De Mello, a much admired Brazilian diplomat who was the UN secretary general's special representative to Iraq, died in the rubble of the collapsed building.
It was the first time a UN mission anywhere in the world had come under attack since the world body's founding, and foreshadowed the rising violence that drove the UN to withdraw its staff from Iraq.
Larriera, who was there, said it was "terrible."
"The day of the attack I was just a few meters away from Sergio when the bomb exploded," she said.
"I took it upon myself to find him alive in the rubble, to talk to him and to find help," she said.
And yet for years, she said, she was ignored by the United Nations, even though she was a career UN official as well as de Mello's partner.
"They didn't even include me in the list of survivors and had no interest in hearing my testimony," she said.
"It's important to me, to honor our relationship and our common projects, that there be a true, in-depth investigation," she said.
Larriera, an Argentine, said her relationship with de Mello began in violence-torn East Timor, where he was in charge of shepherding the territory's independence from Indonesia in 2002.
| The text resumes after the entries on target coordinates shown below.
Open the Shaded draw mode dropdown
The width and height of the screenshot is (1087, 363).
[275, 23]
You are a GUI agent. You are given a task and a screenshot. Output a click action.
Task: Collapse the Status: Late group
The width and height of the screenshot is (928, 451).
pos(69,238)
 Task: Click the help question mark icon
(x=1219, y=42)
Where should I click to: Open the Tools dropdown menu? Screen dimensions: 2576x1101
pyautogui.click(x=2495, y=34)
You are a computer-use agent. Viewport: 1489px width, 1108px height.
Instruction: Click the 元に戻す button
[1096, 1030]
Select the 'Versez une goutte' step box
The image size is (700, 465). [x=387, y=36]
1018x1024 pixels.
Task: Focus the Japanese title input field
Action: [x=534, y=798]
She later worked for him in New York when he served as UN High Commissioner for Human Rights, and then in Iraq.
She said his tenure in Baghdad was marked by increasing tensions between the UN mission and the US-led coalition that toppled the regime of Saddam Hussein.
"In our last months there, our dialogue with the coalition was nearly broken. And Sergio desperately was trying to give a multilateral dimension (to the UN mission).